Jan 262016
 

As I mentioned last week, I went to see a movie: Concussion.

I couldn’t remember what it was about nor did I bother looking it up. So I had no idea what to expect when it began.

I liked it. The camera angles, the use of music, the juxtaposition of beauty hiding violence, the suspense in a microscope all made for a movie that should have gotten an Oscar nod. Will Smith did a passable Nigerian accent, but he inhabited so well this doctor, showed his character and confusion and drive and dreams.

But Concussion only just began to tell the story of concussions. It didn’t go backwards to show the story of concussion itself, only the final damage to our brains.

I came away wound up and angry and very, very sad.

Sad

Watching the football players, alone, afraid, not knowing themselves, not understanding what was going on, yet blamed, abandoned, attacked, sedated for acting like people with a brain injury and for seeking help and compassion. I know what that’s like. What separates me from them is the world doesn’t know me, I have the background to understand, and I have the background to challenge medical authority. I am capable of being my own advocate. They were not. Most are not. It’s not their fault – no one should need a fucking neuroscience degree to recover from a brain injury.

No one should be left alone after receiving concussions, after having their brain damaged.

It’s a disgrace that their only advocate was a pathologist.

Wound Up

A man who speaks for the dead was the only one advocating for these football players and, by extension, us. Kind of metaphorical because a brain injury does kill off who you were.

I hate it. As one person muttered, all our lives have been ruined. And we get blamed for it – and for not joining the blamers in denying it.

As I said, the movie wound me up.

Anger

What angered me is the labelling of their neuronal damage as a disease. It’s not a fucking disease.

Disease: “a disorder of structure or function in a human, animal, or plant, especially one that produces specific signs or symptoms or that affects a specific location and is not simply a direct result of physical injury

It is repetitive untreated brain injury.

---

→ REQUIREMENT A
Duplicate the part of the concussion essay from "But Concussion only" up to and including "to our brains.".
→ REQUIREMENT B
Go on with the essay about the movie Concussion, starting after its final sentence.
The lines that follow have no connection to the concussion essay.

→ DATASET SECTION
---

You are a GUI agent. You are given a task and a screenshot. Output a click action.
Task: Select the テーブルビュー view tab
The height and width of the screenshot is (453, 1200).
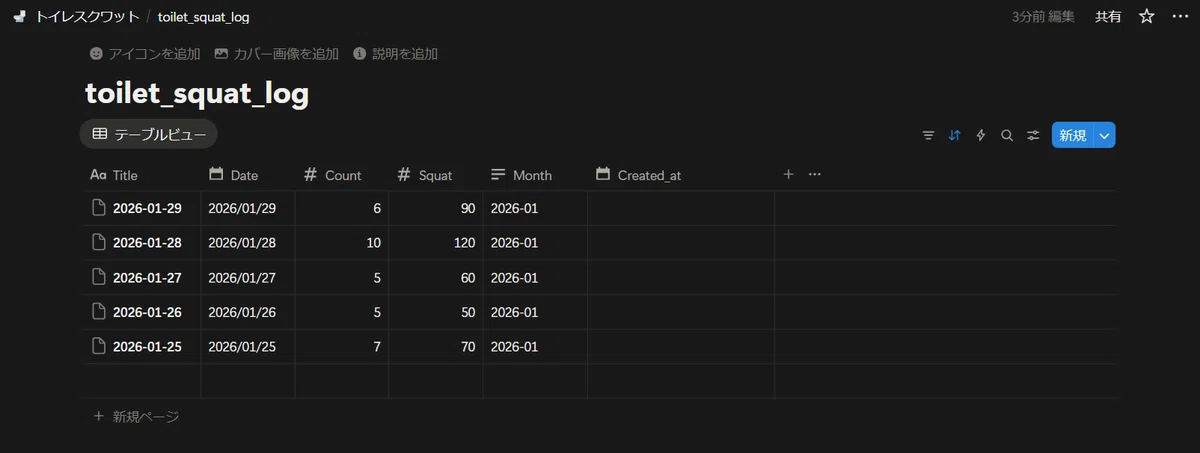click(148, 134)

---

→ EXPECTED ANSWER A
But Concussion only just began to tell the story of concussions. It didn’t go backwards to show the story of concussion itself, only the final damage to our brains.

→ EXPECTED ANSWER B
Why is this so difficult for the medical profession to understand? Did they nap during anatomy and physiology courses and miss the pretty pictures of the inside of our skulls? Did they never think: a soft organ like the brain slamming into the sharp edges of the skull’s bony interior is going to lead to some pretty awful ripping and tearing? I did. I saw that and thought: what the fuck, God? That’s one terrible design flaw!

Who knew God would get me for that! Ahem.

Another thing: the medical doctors and surgeons all know that if you don’t cast or pin a bone, if you don’t repair damaged organs, the body will heal itself but the leg will be misshapen, the organ never quite right, and over time these warps will lead to pain and deteriorating function.

So what makes the brain so special that it will somehow avoid these problems, all on its own?

This when only recently the medical profession woke up to the fact that the brain can regenerate itself, albeit at frozen molasses speed. Yet they never thought: if it can’t heal itself, we should heal it?

I object to the term “chronic traumatic encephalopathy”. It is not a disease. It is repetitive, untreated, unhealed brain injury.

The former term lets the medical profession off the hook for not treating us. The latter term puts the onus firmly on where it belongs: doctors who will not actively treat a person with concussion in order to stimulate healing and a return to society.

The former term makes it sound like a mystery that needs investigating, so let’s put dollars toward studying what happens when you don’t treat a concussion. The latter term makes it plain what it is and would enforce putting research dollars into how to treat the injury and education dollars towards disseminating knowledge about the good diagnostic and treatment tools that already exist. But physicians need to use them, and OHIP and hospitals need to pay for them instead of requiring me to fight to get treatment every single effing month and to pay for it out of my own pocket.

Concussion: go see it.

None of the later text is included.